1. In a “whaling” attack, there is often no telltale link to a fraudulent website.
2. The fraudulent email contains information specific to a transaction the victim is aware of and appears to be sent by a trusted individual.
3. Anti-Whaling security protects RMail users from imposter emails by analyzing message structure and issues a warning when the user is about to reply to a suspected imposter email. This analysis is conducted when for all REPLY, REPLY ALL or FORWARDED emails (not just messages sent with the RMail Send Registered service button).

Example whaling message and workflow:

There are two anti-whaling alert levels, “Caution” and “Warning” which appear depending on the matching whaling criteria and level of severity detected with the RMail proprietary algorithms.  

Anti-Whaling “Warning” Example:

1. An email arrives in the inbox with one email address in the “From” field:
   • Name: Jim Davis (known sender)
   • Email Address: jimdavis@company.com (known sender address)
2. The Reply, Reply All or Forward button is pressed and the RMail App for Outlook detects a cyber threat:
   • Name: Jim Davis (known sender)
   • Email Address: jimdavis@cybercriminal.com (unknown reply address)
3. In this example, the user will see a warning pop-up to stop them from unsuspectingly sending information to a cybercriminal.
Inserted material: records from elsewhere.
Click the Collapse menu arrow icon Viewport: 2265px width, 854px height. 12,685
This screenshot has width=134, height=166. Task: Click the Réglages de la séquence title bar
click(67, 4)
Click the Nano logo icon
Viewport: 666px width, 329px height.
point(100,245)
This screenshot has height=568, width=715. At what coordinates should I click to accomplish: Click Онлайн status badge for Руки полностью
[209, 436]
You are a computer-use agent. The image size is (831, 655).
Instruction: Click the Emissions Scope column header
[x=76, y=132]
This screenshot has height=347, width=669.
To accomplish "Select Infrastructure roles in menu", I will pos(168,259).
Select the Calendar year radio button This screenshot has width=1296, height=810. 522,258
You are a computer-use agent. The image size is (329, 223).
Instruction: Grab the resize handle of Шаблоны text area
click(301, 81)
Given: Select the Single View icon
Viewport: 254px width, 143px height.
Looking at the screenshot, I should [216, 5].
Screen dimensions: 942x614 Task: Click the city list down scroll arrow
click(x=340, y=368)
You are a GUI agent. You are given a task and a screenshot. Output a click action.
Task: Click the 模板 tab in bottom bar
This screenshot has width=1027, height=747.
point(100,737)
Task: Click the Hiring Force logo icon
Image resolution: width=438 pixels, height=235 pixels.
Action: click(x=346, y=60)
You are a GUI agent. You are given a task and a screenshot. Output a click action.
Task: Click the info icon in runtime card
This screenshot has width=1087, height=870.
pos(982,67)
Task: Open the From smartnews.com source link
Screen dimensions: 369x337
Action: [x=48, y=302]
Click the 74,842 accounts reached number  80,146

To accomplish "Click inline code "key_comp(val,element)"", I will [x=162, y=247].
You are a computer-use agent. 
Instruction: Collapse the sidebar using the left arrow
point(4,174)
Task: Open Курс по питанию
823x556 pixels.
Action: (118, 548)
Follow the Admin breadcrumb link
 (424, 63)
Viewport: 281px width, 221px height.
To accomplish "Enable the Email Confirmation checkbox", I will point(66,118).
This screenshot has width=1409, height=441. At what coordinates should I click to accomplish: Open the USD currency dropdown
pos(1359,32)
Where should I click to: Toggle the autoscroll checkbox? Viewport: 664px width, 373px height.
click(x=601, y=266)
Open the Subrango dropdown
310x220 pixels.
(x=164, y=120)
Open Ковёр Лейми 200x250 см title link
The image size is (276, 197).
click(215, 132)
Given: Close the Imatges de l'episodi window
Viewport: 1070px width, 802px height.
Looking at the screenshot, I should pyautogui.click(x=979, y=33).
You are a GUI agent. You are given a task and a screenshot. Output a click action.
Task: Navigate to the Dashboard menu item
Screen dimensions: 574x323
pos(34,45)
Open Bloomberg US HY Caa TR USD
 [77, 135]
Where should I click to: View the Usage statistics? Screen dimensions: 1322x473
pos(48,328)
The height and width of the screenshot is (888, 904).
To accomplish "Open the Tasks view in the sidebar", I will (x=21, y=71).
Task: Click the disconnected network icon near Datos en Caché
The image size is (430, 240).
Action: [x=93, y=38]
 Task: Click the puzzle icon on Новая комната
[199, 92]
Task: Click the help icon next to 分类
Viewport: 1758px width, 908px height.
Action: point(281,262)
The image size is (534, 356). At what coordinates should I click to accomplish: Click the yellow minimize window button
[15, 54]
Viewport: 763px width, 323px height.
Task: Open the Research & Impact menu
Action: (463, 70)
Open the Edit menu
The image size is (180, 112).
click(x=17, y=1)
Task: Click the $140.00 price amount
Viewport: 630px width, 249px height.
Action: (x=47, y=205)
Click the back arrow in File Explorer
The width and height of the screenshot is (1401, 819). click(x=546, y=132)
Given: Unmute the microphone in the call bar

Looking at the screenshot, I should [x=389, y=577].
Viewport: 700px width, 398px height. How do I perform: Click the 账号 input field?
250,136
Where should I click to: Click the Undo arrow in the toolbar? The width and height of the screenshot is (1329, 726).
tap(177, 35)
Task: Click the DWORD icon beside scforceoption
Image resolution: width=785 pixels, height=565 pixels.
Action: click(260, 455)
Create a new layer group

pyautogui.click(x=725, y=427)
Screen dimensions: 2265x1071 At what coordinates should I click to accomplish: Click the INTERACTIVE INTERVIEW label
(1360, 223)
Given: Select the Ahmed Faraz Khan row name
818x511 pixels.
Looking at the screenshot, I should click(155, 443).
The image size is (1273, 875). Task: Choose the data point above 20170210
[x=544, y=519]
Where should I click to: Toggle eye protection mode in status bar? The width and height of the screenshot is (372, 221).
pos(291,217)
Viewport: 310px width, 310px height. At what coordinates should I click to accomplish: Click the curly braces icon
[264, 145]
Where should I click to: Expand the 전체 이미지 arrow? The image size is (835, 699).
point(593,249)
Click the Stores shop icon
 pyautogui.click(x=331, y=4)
The anti-whaling feature works for RMail users with the latest RMail App for Outlook desktop and can be visibly seen as enabled with the green anti-whaling icon on the bottom of the feature dialog. This can be disabled by users in the Security section of the Advanced System settings. IT staff can prevent users from disabling, or disable for all or some users with an installation configuration.